Stored records

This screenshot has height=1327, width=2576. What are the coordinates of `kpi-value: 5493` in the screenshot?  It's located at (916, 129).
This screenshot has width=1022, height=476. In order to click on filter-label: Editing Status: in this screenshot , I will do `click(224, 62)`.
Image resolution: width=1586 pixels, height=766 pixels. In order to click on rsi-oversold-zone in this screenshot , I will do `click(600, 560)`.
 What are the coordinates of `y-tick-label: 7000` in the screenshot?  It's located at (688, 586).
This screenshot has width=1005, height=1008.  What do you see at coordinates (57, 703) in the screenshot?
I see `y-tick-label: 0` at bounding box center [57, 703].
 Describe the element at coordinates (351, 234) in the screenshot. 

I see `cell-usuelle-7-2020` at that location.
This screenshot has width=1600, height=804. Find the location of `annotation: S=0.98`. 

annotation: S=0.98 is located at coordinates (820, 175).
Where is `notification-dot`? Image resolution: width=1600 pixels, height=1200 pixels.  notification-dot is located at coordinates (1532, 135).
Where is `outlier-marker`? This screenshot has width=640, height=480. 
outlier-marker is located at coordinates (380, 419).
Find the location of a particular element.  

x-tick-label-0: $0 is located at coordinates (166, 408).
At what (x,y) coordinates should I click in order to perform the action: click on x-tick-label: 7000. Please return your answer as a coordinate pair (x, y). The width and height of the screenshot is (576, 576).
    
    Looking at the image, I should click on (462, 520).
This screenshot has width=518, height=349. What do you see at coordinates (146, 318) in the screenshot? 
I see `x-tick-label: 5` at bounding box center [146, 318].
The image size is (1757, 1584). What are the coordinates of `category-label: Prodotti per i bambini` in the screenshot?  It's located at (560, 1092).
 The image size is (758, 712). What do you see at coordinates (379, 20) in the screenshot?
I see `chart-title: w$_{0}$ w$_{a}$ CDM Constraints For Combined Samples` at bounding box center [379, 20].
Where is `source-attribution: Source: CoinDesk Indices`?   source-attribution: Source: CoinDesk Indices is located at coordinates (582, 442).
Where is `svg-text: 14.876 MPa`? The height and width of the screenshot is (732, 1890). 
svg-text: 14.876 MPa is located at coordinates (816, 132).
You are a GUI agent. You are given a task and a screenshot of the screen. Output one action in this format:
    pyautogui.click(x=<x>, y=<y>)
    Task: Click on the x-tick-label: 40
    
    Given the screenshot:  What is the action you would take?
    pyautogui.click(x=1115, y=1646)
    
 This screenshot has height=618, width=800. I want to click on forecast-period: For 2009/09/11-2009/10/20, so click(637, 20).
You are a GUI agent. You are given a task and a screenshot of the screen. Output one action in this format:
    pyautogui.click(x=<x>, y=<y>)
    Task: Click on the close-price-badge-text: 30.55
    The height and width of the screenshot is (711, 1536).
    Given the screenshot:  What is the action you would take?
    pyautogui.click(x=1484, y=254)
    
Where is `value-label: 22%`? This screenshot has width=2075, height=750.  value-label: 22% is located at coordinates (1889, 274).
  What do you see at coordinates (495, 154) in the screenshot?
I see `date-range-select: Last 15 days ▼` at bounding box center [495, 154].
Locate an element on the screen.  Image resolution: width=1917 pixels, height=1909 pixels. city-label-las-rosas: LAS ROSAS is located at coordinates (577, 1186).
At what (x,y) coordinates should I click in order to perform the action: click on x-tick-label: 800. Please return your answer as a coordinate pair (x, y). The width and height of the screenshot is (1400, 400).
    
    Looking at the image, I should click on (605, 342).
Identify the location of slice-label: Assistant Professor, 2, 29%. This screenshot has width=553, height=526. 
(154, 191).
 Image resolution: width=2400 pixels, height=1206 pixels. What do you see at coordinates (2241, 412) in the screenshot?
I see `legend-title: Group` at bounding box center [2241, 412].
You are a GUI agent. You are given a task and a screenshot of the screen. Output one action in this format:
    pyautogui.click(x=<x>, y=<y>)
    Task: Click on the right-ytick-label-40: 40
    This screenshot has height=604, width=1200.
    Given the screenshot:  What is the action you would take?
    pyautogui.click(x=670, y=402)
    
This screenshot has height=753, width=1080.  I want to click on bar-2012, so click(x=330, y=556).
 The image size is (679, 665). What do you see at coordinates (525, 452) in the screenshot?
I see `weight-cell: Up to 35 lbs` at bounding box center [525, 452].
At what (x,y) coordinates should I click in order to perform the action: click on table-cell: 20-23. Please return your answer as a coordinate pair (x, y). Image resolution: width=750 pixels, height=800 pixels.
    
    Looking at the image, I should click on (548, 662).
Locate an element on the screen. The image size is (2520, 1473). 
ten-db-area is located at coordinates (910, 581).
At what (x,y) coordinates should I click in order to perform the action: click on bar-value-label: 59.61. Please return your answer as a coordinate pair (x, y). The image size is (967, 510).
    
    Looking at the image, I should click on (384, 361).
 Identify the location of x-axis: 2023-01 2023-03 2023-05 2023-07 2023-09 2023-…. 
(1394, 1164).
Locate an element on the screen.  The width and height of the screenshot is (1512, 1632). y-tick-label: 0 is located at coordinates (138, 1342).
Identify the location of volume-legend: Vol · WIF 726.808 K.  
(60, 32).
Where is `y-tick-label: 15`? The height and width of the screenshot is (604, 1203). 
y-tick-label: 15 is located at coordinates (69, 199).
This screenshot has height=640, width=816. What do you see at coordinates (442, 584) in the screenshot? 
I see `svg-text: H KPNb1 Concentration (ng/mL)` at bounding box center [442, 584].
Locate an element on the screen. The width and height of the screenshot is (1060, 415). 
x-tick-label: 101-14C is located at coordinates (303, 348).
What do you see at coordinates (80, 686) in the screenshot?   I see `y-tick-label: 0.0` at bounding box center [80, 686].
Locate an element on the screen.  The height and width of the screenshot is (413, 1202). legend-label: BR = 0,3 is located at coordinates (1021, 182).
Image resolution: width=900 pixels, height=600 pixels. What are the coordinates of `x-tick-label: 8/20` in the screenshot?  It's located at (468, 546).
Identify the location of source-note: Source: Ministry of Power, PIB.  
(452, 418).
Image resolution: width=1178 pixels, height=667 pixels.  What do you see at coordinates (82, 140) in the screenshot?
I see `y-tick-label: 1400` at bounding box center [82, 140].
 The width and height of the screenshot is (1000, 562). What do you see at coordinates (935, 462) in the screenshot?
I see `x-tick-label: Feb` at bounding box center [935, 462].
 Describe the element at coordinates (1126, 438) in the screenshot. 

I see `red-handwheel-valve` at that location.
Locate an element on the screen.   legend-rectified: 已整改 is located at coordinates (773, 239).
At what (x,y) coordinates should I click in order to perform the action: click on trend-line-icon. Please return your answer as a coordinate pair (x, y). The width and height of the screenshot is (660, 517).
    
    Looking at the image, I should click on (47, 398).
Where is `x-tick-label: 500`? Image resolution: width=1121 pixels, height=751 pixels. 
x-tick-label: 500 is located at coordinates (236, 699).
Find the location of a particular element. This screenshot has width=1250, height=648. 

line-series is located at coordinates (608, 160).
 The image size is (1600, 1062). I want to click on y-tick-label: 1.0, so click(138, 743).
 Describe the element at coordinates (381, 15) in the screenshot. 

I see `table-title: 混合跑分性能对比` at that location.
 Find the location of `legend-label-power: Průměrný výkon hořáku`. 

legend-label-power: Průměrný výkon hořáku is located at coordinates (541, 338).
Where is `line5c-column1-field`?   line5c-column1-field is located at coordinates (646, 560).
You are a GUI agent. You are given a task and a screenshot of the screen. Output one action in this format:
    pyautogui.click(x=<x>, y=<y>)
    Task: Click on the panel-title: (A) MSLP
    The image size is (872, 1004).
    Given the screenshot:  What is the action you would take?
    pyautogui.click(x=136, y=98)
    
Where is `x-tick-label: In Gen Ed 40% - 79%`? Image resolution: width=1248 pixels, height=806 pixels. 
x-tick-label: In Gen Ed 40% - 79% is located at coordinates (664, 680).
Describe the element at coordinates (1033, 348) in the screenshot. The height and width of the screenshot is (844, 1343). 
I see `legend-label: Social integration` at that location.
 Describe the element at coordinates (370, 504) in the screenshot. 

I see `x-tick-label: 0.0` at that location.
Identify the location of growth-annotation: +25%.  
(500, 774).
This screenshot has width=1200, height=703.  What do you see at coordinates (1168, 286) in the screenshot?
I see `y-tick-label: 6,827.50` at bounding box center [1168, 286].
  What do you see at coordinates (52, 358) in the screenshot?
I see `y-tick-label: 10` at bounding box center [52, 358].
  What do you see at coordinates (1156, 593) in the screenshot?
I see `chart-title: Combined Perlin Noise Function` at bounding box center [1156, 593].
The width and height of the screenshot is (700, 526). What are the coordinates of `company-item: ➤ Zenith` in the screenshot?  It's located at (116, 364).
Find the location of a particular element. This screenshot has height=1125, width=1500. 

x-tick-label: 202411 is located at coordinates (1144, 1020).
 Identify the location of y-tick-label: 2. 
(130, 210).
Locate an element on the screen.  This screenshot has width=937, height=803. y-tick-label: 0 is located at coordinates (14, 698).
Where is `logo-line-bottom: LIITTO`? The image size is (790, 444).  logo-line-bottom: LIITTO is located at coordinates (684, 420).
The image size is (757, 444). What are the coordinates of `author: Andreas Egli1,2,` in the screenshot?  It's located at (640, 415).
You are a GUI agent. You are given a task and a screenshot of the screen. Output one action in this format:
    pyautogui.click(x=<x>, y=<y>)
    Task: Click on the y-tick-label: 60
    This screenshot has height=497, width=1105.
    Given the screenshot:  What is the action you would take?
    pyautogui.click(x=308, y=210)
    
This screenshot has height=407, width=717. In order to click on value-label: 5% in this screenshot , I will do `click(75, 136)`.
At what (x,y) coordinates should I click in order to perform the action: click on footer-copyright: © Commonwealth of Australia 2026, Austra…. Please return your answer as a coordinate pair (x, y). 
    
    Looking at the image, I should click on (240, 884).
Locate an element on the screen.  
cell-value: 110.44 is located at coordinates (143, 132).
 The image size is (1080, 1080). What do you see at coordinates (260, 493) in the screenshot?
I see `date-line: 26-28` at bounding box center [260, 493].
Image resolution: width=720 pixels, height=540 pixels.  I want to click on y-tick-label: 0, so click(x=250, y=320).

What to work on:
Count the lines in the records above that contain the string "Průměrný", and give only the number.

Output of the task:
2